__Exercise directions__:
Here the job is to restate every entry word for word.

Stored dataset items:
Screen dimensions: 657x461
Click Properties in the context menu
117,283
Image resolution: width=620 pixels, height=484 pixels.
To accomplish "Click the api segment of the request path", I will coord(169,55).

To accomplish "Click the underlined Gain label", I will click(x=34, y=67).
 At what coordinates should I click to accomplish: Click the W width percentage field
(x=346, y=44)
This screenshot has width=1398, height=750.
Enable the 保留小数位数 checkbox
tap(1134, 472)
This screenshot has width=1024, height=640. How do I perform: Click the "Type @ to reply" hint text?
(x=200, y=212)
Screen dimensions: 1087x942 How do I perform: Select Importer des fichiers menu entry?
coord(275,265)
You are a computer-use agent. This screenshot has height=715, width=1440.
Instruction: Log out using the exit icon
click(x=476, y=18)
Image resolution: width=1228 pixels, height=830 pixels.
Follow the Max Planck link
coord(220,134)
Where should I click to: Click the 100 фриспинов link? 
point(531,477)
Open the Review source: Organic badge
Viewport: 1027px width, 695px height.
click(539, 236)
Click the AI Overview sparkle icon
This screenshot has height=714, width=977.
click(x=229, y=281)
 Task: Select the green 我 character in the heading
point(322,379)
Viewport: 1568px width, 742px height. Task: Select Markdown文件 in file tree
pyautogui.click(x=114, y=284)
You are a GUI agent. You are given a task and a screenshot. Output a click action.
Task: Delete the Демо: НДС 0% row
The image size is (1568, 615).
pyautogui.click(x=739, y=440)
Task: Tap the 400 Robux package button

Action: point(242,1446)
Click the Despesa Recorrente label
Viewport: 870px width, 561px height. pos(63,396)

__Expected answer__:
Screen dimensions: 657x461
Click Properties in the context menu
117,283
Image resolution: width=620 pixels, height=484 pixels.
To accomplish "Click the api segment of the request path", I will coord(169,55).

To accomplish "Click the underlined Gain label", I will click(x=34, y=67).
 At what coordinates should I click to accomplish: Click the W width percentage field
(x=346, y=44)
This screenshot has width=1398, height=750.
Enable the 保留小数位数 checkbox
tap(1134, 472)
This screenshot has width=1024, height=640. How do I perform: Click the "Type @ to reply" hint text?
(x=200, y=212)
Screen dimensions: 1087x942 How do I perform: Select Importer des fichiers menu entry?
coord(275,265)
You are a computer-use agent. This screenshot has height=715, width=1440.
Instruction: Log out using the exit icon
click(x=476, y=18)
Image resolution: width=1228 pixels, height=830 pixels.
Follow the Max Planck link
coord(220,134)
Where should I click to: Click the 100 фриспинов link? 
point(531,477)
Open the Review source: Organic badge
Viewport: 1027px width, 695px height.
click(539, 236)
Click the AI Overview sparkle icon
This screenshot has height=714, width=977.
click(x=229, y=281)
 Task: Select the green 我 character in the heading
point(322,379)
Viewport: 1568px width, 742px height. Task: Select Markdown文件 in file tree
pyautogui.click(x=114, y=284)
You are a GUI agent. You are given a task and a screenshot. Output a click action.
Task: Delete the Демо: НДС 0% row
The image size is (1568, 615).
pyautogui.click(x=739, y=440)
Task: Tap the 400 Robux package button

Action: point(242,1446)
Click the Despesa Recorrente label
Viewport: 870px width, 561px height. pos(63,396)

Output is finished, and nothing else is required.